Maggie equates our love and affection with position over us. The truth is she is our pet. She cannot roam free in our personal space; the sleeping quarters, where we eat, and furniture is off limits. The boundaries we are setting are very unnerving for her. She snorts at us when we get up and turn our back to her in response to her misbehaviors. But when she calms, we play and praise her. Boundaries help her recognize she is secure at her position of pet. All this retraining is difficult, and from the outside may look silly. But, when you think of her guarding behavior as a life and death situation, the little inconvenience becomes a necessity.
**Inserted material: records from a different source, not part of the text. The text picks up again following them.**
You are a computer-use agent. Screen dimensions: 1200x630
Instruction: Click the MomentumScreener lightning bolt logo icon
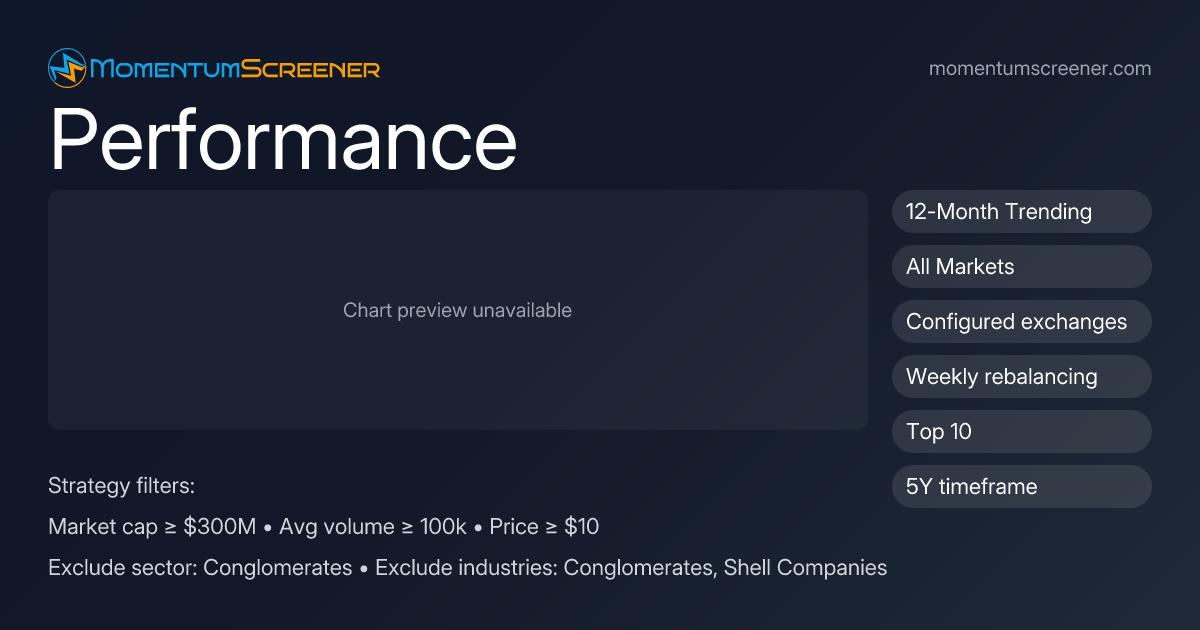pyautogui.click(x=67, y=68)
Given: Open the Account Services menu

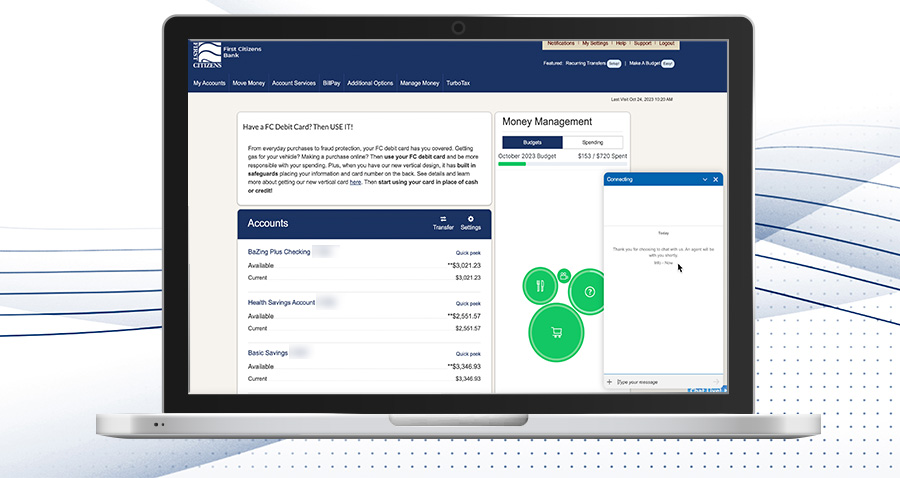Looking at the screenshot, I should [294, 83].
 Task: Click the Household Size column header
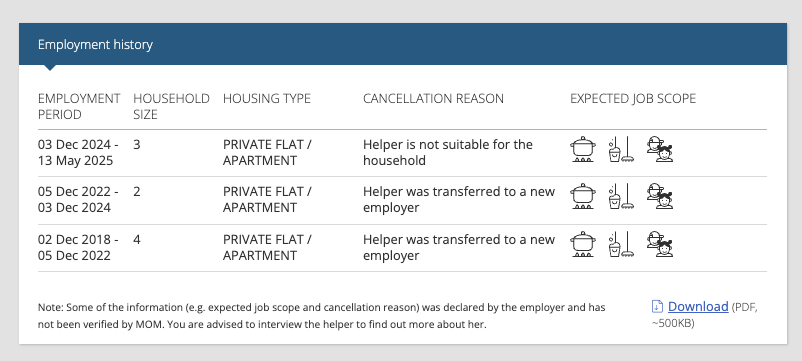171,106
If Maggie bares her teeth at the wrong dog, she’s done. She loses, not only her possessions, but her life.
Boundaries are just as necessary in human relationships. Friends, family, and our spouse thrive through knowing whose we are and what we stand for. Parents begin setting boundaries from the moment we enter the world. Yes, we get to dictate some of our life by crying and letting those who love us know our needs, but we are dependent upon their response to those needs. Where our parents end and we begin is a boundary. As we discover the world, we often put ourselves in danger and therefore, our parents who love us discipline and teach us what is safe and unsafe. We can choose to accept those boundaries or put ourselves in harm’s way by stepping out of their loving limits.
For some of us, boundaries become a jumbled mess because of the brokenness and sinfulness of others. My boundaries were violated repeatedly from an early age, so I had a very warped perspective on setting limits. I waffled between keeping my distance and letting others walk all over me. I had no idea how to be a friend, or what a healthy relationship looked like because I hadn’t really experience one.